[start of Raw data]

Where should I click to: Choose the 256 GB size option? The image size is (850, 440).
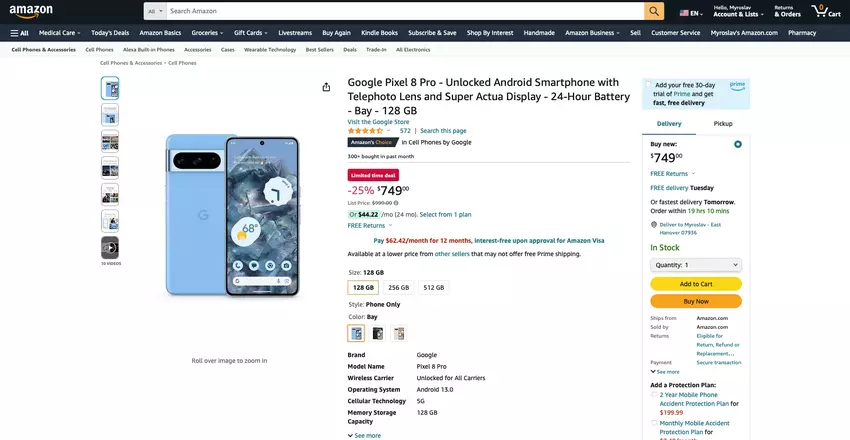(398, 287)

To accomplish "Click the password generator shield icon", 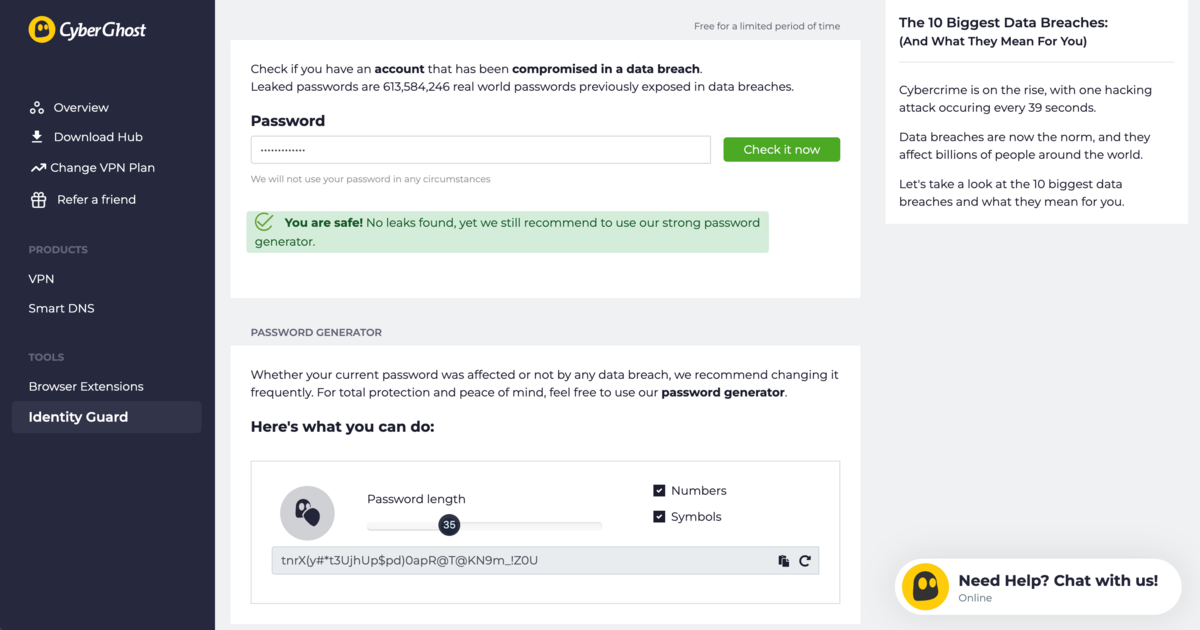I will [307, 513].
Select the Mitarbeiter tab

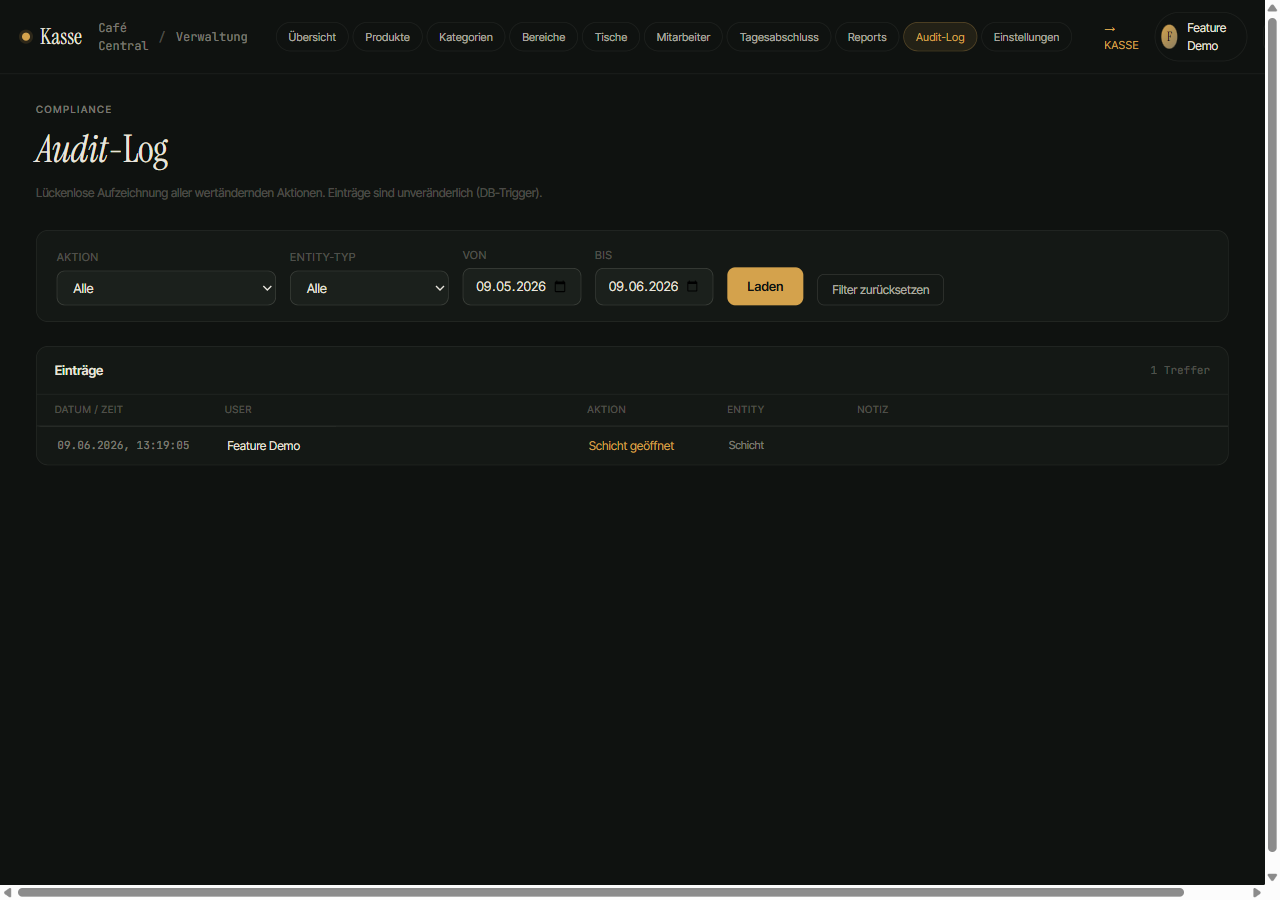pyautogui.click(x=683, y=37)
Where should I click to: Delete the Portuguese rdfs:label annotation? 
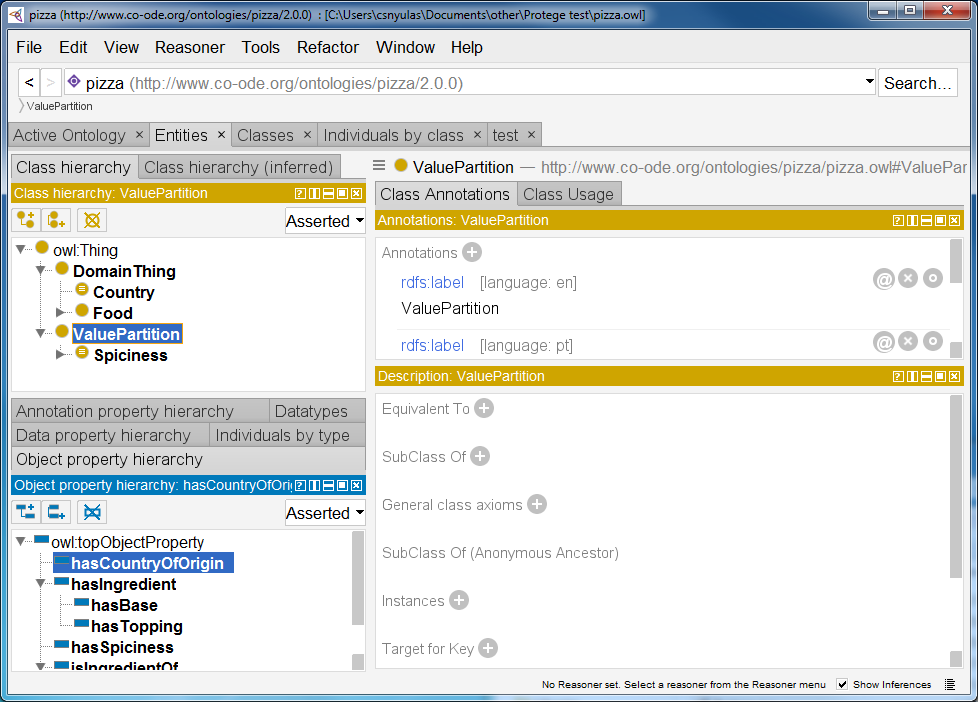click(908, 341)
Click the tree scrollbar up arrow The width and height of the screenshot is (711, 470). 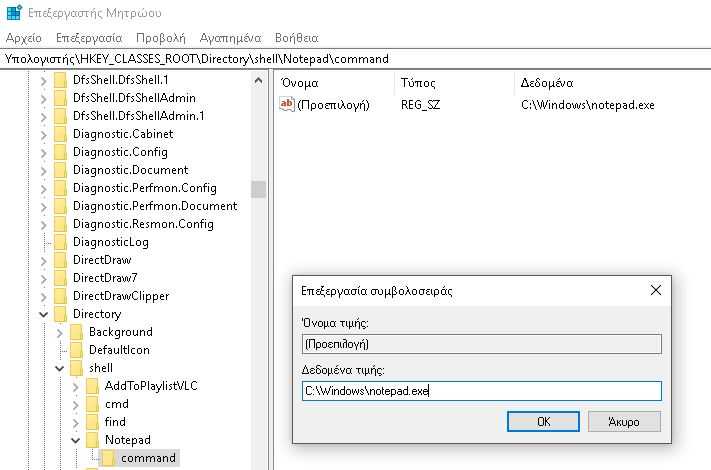pos(258,81)
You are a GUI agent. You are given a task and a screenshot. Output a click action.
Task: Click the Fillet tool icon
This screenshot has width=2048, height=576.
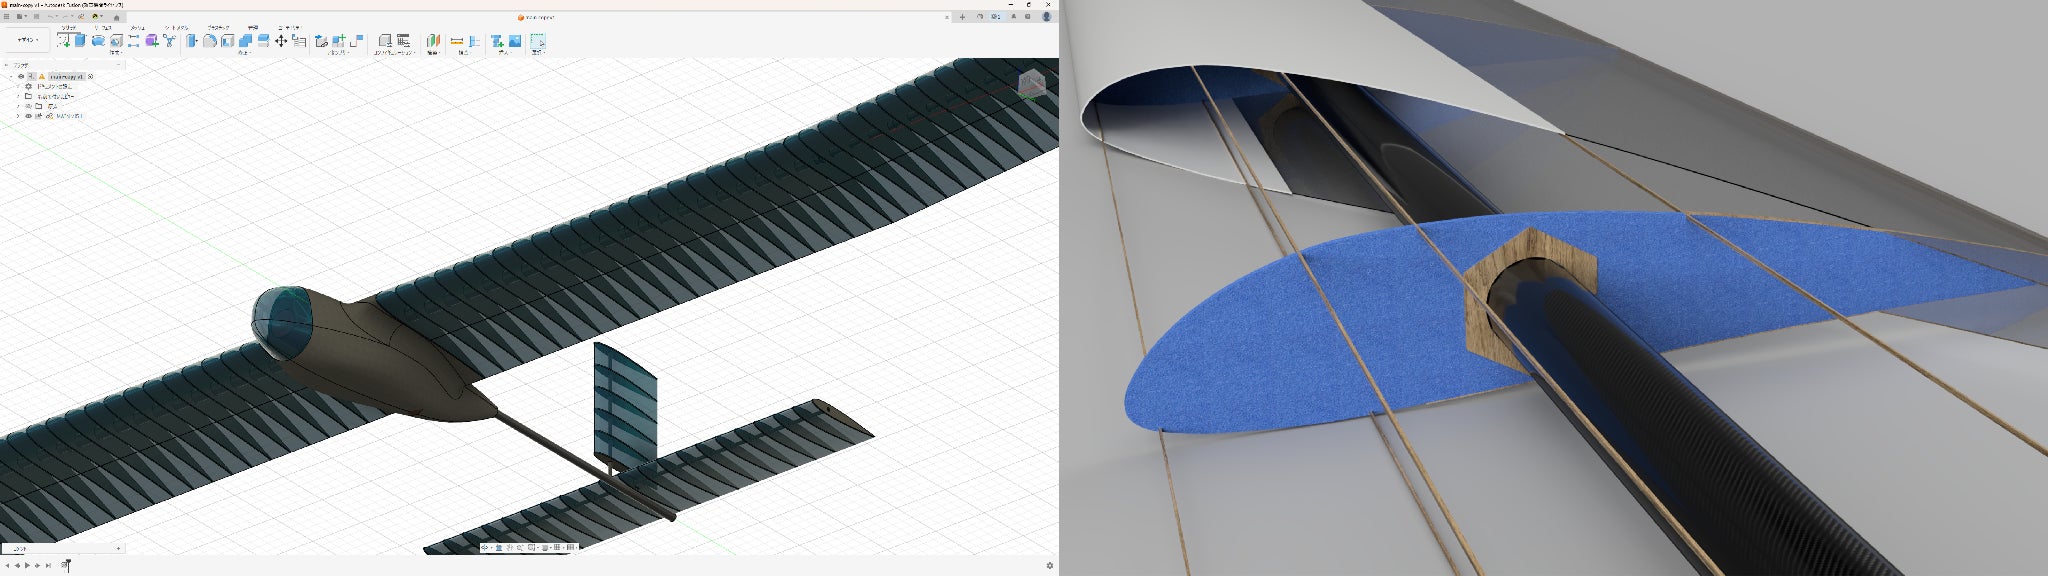click(210, 41)
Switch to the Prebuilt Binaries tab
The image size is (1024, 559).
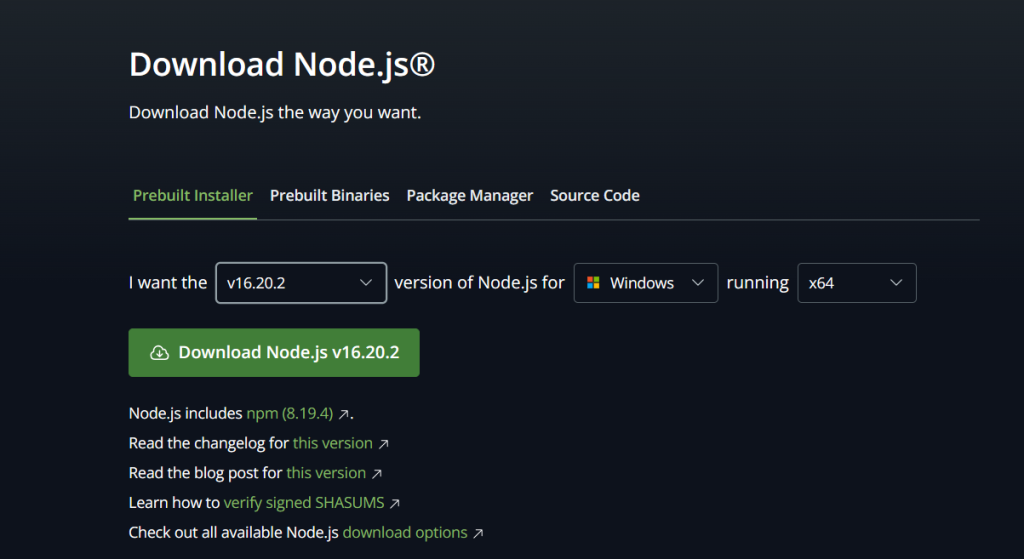coord(329,196)
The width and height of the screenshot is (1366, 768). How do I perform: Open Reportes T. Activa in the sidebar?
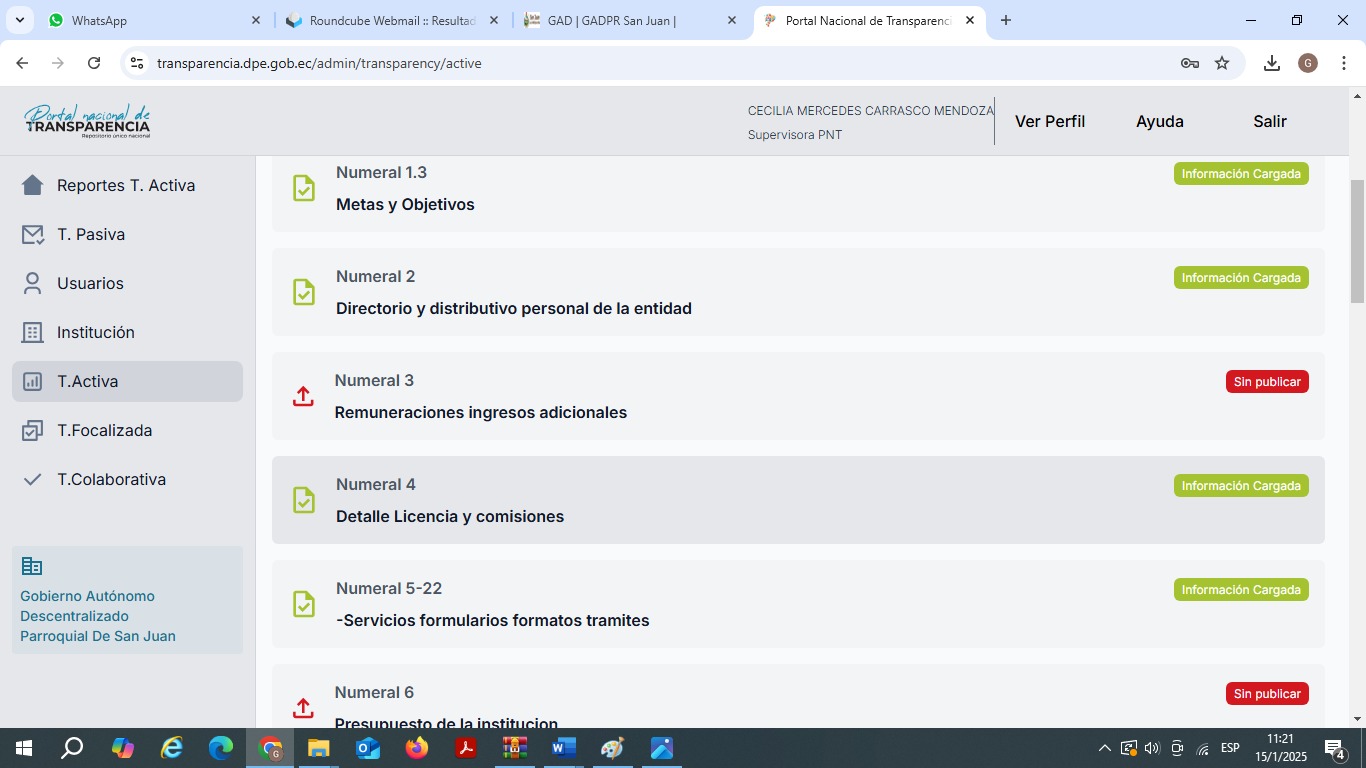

[end of Raw data]

> [Exercise task] Write out again, word for word, everything in the material from the line containing "Switch to the Prebuilt Binaries tab" down to the end, including both ends. Leave the pictures out.

> [Finished answer]
Switch to the Prebuilt Binaries tab
The image size is (1024, 559).
coord(329,196)
The width and height of the screenshot is (1366, 768). How do I perform: Open Reportes T. Activa in the sidebar?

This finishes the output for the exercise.